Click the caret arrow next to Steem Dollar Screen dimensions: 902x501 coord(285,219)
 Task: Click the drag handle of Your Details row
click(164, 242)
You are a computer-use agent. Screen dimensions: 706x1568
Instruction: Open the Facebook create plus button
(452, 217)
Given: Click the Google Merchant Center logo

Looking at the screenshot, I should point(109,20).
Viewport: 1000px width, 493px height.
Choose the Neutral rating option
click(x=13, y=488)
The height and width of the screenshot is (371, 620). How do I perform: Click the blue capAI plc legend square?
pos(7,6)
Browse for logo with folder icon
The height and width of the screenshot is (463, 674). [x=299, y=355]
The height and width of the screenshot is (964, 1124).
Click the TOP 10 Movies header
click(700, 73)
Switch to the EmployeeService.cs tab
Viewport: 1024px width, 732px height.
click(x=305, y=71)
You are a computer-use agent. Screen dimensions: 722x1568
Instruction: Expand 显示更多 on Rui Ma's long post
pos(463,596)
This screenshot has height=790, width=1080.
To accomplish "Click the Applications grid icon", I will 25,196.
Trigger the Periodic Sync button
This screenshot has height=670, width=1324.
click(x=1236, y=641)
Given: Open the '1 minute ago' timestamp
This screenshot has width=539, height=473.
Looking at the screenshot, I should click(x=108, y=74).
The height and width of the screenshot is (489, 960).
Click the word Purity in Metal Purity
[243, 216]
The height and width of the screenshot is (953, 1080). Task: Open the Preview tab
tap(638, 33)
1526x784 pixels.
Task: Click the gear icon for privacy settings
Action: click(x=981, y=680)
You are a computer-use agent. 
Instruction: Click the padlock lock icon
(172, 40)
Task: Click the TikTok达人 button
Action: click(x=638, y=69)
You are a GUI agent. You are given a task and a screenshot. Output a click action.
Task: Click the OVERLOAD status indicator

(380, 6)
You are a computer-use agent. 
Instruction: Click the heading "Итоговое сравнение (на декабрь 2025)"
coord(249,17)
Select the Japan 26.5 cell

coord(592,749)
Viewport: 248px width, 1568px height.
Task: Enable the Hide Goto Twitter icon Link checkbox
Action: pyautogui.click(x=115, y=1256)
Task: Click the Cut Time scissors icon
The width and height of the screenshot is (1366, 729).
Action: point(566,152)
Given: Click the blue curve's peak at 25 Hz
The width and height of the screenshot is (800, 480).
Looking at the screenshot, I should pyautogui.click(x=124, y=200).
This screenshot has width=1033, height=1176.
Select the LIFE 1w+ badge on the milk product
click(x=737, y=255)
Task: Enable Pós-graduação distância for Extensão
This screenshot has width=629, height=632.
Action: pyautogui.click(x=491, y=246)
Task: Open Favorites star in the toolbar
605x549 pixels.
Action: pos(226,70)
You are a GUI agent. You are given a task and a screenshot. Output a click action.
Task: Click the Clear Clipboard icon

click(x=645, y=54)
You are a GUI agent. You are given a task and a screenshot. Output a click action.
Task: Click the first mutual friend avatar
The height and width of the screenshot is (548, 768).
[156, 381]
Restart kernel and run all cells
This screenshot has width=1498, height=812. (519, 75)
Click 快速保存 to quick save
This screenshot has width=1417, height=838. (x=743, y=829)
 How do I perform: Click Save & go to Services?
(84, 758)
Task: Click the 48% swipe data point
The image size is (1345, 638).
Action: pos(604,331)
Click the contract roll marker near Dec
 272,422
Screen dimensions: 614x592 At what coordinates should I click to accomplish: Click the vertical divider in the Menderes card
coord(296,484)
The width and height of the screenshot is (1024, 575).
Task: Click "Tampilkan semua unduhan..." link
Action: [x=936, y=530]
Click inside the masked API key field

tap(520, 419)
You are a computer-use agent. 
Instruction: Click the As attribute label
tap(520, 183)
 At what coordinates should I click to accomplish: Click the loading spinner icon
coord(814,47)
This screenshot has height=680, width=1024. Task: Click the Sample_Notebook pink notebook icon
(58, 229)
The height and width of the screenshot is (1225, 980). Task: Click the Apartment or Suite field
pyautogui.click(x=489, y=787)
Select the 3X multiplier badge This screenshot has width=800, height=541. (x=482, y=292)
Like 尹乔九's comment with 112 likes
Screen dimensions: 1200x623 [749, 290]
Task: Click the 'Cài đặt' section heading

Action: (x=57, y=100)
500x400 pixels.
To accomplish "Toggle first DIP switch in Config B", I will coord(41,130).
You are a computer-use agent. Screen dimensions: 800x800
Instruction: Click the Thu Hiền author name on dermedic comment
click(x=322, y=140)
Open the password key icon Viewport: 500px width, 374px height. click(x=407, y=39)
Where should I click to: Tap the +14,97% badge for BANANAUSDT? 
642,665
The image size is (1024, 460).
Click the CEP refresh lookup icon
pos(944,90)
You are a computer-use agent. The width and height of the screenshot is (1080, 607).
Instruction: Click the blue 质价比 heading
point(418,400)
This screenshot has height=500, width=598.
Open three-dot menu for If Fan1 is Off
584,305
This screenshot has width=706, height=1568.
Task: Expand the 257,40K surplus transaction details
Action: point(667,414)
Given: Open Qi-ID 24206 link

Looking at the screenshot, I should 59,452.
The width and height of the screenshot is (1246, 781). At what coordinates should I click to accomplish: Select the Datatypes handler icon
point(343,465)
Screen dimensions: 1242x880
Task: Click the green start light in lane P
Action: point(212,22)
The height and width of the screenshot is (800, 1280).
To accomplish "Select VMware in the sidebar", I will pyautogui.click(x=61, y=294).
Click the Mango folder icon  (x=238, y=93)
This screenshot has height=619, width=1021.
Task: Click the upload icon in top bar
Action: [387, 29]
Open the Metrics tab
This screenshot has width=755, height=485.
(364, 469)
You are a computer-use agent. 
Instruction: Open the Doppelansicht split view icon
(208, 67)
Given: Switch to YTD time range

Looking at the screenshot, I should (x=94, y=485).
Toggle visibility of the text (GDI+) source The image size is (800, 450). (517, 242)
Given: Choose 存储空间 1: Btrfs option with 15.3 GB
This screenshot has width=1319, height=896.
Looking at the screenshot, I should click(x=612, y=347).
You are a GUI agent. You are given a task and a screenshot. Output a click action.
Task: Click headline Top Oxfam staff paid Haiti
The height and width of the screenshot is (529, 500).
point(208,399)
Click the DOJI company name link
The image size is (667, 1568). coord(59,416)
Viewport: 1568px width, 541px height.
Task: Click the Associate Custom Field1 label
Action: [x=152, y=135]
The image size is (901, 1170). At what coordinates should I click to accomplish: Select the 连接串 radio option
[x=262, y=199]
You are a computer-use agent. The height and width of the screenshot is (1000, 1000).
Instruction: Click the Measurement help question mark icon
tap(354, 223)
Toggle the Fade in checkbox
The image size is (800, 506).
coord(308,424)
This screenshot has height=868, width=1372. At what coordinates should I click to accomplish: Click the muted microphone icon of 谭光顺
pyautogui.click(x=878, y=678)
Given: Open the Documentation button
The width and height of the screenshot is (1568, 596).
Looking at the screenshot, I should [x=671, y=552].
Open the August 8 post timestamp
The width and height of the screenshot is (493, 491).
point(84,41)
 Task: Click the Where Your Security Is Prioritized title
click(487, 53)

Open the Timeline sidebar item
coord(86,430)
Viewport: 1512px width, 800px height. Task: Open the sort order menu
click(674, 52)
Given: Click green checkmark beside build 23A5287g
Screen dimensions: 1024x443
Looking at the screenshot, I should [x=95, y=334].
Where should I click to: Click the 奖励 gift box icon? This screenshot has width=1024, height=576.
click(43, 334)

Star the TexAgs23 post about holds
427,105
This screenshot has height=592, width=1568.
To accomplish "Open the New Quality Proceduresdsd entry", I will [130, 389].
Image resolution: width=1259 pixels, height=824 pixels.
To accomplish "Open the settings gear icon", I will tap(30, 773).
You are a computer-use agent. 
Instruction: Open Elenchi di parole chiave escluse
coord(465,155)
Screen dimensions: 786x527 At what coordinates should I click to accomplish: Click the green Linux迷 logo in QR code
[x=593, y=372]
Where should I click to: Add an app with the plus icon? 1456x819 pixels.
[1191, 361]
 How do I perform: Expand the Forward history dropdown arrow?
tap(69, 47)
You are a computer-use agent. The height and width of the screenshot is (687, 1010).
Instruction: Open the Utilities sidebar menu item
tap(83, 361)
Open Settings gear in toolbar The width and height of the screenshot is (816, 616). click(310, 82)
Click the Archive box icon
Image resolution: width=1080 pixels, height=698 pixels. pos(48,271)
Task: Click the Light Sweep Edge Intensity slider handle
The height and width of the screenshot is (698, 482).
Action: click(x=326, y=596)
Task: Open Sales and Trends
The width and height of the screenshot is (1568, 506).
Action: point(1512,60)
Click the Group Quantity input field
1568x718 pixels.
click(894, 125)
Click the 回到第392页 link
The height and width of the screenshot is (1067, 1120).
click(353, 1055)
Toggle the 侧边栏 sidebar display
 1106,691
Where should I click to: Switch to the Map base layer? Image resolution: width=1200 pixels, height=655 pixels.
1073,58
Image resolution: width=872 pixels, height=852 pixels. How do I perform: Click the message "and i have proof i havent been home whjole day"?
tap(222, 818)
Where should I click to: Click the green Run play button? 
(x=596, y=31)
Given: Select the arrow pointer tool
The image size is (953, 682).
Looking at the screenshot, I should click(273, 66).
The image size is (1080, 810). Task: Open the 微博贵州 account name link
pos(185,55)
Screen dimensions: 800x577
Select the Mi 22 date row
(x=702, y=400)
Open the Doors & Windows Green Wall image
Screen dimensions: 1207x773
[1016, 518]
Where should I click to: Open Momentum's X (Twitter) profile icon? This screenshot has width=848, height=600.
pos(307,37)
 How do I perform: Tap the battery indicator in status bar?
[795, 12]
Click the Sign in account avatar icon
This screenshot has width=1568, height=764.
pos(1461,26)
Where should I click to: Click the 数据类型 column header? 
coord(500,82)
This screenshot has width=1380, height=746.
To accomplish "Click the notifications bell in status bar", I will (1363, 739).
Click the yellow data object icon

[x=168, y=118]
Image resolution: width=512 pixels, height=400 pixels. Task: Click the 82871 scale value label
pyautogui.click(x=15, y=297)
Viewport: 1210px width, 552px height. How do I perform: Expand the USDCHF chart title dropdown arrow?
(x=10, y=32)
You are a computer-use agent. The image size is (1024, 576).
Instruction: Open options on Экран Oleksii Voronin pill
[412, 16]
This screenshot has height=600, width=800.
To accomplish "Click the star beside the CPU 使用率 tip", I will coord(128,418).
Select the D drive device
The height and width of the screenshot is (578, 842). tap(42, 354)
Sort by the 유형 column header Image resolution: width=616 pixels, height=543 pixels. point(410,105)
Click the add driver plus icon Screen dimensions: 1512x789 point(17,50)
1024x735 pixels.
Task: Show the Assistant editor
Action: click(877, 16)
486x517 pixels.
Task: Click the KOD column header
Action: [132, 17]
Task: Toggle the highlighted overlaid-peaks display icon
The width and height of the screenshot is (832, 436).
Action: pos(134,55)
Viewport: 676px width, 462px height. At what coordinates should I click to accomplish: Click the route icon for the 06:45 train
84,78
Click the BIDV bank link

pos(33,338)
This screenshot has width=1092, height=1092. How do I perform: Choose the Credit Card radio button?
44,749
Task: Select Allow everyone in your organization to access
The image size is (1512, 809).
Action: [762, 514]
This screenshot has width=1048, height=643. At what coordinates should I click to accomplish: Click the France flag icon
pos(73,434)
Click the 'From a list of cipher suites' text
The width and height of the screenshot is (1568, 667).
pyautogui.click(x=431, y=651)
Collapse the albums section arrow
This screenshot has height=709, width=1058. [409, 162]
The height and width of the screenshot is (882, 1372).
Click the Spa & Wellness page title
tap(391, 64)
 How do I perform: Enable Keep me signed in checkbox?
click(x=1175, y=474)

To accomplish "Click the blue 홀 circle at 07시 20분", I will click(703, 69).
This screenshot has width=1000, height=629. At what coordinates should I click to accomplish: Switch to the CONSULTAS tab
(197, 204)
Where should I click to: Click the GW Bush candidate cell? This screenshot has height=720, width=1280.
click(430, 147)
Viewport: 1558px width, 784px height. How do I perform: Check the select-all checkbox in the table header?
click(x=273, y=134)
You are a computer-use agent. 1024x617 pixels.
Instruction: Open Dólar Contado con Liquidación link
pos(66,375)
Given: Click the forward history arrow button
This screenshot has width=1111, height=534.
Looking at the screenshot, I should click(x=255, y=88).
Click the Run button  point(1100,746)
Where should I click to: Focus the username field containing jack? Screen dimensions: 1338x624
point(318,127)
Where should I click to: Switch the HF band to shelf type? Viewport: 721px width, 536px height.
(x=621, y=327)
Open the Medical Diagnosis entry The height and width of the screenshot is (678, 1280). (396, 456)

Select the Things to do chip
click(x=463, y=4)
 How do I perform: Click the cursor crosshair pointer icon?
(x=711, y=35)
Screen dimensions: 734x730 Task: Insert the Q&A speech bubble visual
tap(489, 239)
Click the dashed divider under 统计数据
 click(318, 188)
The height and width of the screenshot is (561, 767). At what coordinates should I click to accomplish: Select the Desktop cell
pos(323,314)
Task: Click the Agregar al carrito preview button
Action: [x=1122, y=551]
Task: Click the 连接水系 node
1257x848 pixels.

-.-.-

What is being asked: Print only these lines, exactly: the one containing "How do I perform: Enable" and all after it to the end of the entries.

Result for this task:
 How do I perform: Enable Keep me signed in checkbox?
click(x=1175, y=474)

To accomplish "Click the blue 홀 circle at 07시 20분", I will click(703, 69).
This screenshot has width=1000, height=629. At what coordinates should I click to accomplish: Switch to the CONSULTAS tab
(197, 204)
Where should I click to: Click the GW Bush candidate cell? This screenshot has height=720, width=1280.
click(430, 147)
Viewport: 1558px width, 784px height. How do I perform: Check the select-all checkbox in the table header?
click(x=273, y=134)
You are a computer-use agent. 1024x617 pixels.
Instruction: Open Dólar Contado con Liquidación link
pos(66,375)
Given: Click the forward history arrow button
This screenshot has width=1111, height=534.
Looking at the screenshot, I should click(x=255, y=88).
Click the Run button  point(1100,746)
Where should I click to: Focus the username field containing jack? Screen dimensions: 1338x624
point(318,127)
Where should I click to: Switch the HF band to shelf type? Viewport: 721px width, 536px height.
(x=621, y=327)
Open the Medical Diagnosis entry The height and width of the screenshot is (678, 1280). (396, 456)

Select the Things to do chip
click(x=463, y=4)
 How do I perform: Click the cursor crosshair pointer icon?
(x=711, y=35)
Screen dimensions: 734x730 Task: Insert the Q&A speech bubble visual
tap(489, 239)
Click the dashed divider under 统计数据
 click(318, 188)
The height and width of the screenshot is (561, 767). At what coordinates should I click to accomplish: Select the Desktop cell
pos(323,314)
Task: Click the Agregar al carrito preview button
Action: [x=1122, y=551]
Task: Click the 连接水系 node
1257x848 pixels.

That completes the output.